Friday, Aug. 30, 1968

From Rice to Stanford

Shortly after he was appointed president of Rice University in Houston seven years ago, Chemist Kenneth Pitzer was asked whether he planned to pattern his school after Caltech or M.I.T. Neither, replied Caltech Graduate Pitzer. "I intend to model it on Stanford."

He was as good as his word. And he was so successful at building a Texas copy of the school he considers one of the best in the world that Stanford took particular notice. Last week Stanford paid Pitzer the ultimate compliment: it brought him to Palo Alto to succeed President I.E. Wallace Sterling, 62, who is retiring after 18 years on the job.

Stanford's student leaders were not pleased. They complained that they had not had any voice in the selection, and Student Body President Denis Hayes, who argued that Pitzer had "no recent experience with race relations or student relations," led a move for an unofficial student referendum on the appointment. It is not likely to come to much--especially if Stanford's students take the trouble to look up Pitzer's record at Rice. There he fought successfully to remove an admissions ban on Negro students from the trust agreement under which the university was founded, and he ordered racial integration of the off-campus faculty club. He was easily accessible to student leaders and appointed students to academic committees. To antiwar activists, Pitzer's main drawback may be his 2 1/2 years (1949 to 1951) as a weapons-oriented director of research for the AEC and his current service on the board of the Rand Corp.

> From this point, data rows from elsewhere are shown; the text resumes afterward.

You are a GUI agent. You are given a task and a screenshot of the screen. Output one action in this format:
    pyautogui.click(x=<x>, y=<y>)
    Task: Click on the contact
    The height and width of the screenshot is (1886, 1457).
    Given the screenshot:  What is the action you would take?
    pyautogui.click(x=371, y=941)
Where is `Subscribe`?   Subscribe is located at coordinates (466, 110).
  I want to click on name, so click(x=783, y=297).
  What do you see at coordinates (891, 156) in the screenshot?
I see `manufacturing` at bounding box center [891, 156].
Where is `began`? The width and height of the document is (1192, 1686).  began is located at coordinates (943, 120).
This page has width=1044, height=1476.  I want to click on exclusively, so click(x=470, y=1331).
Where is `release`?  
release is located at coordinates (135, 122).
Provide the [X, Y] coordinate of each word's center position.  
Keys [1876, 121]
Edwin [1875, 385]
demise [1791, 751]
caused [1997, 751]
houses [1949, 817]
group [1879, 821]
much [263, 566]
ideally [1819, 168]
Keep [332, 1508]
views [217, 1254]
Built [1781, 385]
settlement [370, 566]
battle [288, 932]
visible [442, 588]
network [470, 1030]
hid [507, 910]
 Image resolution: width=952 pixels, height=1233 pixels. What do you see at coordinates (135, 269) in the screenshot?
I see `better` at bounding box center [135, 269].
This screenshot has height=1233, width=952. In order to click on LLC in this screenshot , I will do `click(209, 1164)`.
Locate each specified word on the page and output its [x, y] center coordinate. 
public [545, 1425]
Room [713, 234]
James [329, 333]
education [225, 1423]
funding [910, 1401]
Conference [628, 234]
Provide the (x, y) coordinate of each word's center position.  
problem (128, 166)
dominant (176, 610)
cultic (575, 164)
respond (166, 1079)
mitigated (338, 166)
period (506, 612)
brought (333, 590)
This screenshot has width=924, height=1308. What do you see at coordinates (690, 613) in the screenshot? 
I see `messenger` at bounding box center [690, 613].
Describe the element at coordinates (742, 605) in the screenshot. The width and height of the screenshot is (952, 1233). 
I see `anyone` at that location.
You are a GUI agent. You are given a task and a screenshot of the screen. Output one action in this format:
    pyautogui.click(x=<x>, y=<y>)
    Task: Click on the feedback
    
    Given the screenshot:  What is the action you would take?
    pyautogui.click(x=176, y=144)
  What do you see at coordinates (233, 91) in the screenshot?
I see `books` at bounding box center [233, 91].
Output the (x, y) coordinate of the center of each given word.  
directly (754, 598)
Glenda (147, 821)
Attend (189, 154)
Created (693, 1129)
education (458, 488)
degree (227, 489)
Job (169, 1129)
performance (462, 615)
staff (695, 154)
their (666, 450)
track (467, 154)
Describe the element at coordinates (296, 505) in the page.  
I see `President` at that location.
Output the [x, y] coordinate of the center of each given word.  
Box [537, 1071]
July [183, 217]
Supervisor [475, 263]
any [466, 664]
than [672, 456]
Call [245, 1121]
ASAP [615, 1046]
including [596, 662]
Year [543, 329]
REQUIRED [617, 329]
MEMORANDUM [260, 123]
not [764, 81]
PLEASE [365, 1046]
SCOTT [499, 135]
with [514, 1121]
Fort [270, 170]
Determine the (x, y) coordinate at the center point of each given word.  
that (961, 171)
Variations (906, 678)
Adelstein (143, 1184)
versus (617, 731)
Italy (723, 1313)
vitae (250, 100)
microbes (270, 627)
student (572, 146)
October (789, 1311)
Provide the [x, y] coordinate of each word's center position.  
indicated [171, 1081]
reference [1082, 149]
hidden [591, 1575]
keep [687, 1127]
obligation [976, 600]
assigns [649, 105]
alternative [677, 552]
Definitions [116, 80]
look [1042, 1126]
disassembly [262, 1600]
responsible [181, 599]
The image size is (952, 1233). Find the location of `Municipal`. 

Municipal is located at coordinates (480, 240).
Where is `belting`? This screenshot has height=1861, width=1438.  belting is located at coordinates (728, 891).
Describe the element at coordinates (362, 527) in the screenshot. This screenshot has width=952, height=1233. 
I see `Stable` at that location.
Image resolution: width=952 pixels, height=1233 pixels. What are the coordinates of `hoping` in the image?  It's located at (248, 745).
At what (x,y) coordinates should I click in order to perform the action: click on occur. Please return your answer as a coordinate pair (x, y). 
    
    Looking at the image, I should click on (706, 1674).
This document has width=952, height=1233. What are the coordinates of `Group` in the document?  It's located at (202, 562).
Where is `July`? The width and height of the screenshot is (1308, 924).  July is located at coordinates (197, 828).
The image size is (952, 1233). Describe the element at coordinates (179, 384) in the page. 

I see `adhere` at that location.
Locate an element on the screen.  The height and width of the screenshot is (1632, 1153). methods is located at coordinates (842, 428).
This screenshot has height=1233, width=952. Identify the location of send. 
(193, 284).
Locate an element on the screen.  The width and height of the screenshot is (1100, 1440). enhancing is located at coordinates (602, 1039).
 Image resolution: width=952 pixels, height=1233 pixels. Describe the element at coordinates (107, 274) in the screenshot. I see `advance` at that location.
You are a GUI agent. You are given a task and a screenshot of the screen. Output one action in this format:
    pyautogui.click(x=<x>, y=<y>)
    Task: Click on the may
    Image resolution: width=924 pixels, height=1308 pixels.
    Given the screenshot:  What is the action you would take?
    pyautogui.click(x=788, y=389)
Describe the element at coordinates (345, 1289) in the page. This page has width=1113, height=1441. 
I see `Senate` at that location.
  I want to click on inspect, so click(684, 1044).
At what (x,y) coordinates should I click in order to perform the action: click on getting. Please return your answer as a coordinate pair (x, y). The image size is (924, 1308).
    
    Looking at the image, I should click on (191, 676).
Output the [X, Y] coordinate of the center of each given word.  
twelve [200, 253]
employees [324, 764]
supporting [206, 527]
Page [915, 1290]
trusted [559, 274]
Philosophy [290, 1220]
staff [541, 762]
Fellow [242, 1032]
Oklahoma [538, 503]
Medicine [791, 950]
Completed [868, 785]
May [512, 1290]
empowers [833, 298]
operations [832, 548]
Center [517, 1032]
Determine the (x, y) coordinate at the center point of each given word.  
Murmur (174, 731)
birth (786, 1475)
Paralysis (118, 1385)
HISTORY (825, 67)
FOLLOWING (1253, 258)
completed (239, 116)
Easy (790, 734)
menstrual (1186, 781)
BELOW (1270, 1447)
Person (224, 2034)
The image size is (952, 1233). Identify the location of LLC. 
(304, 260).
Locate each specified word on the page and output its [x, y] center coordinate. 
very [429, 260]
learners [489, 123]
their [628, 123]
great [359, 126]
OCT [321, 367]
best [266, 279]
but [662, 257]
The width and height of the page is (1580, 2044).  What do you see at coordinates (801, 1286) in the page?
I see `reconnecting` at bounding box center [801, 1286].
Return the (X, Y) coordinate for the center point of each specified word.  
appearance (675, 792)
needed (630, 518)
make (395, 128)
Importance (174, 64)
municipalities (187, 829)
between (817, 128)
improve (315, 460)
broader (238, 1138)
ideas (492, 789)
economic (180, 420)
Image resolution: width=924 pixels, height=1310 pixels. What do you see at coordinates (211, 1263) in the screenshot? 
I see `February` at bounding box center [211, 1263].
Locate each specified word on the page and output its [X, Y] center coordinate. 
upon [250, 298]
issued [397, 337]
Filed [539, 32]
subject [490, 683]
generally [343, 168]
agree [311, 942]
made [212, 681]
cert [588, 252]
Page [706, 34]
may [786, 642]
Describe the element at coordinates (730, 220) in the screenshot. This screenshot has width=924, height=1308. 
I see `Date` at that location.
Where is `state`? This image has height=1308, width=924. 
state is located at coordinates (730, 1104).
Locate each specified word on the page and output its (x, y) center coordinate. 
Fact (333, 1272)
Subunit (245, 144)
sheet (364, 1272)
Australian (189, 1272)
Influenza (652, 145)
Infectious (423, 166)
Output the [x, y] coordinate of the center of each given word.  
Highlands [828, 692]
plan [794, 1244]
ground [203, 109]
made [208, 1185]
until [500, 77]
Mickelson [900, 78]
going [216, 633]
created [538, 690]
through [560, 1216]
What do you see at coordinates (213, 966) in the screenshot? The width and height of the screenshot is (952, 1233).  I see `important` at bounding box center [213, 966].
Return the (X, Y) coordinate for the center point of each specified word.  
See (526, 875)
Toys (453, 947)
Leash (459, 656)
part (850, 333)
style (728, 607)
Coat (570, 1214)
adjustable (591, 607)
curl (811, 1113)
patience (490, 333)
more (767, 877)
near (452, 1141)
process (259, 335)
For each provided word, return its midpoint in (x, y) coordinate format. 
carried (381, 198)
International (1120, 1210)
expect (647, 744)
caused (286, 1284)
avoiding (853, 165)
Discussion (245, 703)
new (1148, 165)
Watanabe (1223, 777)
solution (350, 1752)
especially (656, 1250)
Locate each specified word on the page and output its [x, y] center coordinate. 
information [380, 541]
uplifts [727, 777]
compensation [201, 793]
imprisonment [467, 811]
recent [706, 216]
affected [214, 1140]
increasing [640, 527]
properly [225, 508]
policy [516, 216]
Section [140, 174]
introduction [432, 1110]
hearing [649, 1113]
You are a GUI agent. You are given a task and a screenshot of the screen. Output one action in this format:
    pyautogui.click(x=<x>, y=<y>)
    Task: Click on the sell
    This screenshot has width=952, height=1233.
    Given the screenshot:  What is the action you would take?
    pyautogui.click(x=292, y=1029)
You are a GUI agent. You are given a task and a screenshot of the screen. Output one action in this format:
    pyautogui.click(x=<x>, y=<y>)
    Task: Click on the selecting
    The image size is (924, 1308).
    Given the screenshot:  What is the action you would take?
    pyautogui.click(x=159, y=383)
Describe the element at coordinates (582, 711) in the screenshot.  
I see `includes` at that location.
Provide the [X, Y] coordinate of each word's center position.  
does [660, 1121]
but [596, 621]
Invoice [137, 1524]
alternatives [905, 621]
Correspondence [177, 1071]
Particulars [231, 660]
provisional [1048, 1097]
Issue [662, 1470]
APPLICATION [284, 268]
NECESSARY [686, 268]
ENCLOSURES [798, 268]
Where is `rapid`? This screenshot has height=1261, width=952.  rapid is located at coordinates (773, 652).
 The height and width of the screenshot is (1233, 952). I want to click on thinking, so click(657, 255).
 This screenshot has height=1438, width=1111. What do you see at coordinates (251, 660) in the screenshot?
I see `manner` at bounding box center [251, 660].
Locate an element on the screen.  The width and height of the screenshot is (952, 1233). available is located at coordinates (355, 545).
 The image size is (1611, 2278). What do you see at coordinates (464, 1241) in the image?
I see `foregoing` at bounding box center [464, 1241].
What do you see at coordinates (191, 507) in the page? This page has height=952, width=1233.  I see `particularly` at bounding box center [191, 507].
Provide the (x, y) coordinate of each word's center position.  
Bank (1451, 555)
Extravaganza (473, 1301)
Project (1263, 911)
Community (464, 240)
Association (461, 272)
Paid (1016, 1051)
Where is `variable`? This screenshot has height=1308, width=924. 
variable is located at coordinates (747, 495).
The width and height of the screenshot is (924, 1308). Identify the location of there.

Under Sterling, Stanford successfully conducted a $113 million fund drive and solidified its position as one of the best-financed schools in the nation.

More significant, the American Council on Education now rates the overall quality of Stanford's graduate education third in the nation, behind Berkeley and Harvard, with particular strength in engineering, psychology, biochemistry, zoology and physics. Its law school is gaining stature under Dean Bayless Manning, and its medical school is at the forefront of heart surgery through work directed by Dr. Norman E. Shumway Jr.

If Stanford's quality gave him a high goal to work toward when he was at Rice, Pitzer is no less ambitious now. His aim, he says, is "to make Stanford as strong as Harvard and M.I.T. -- put together."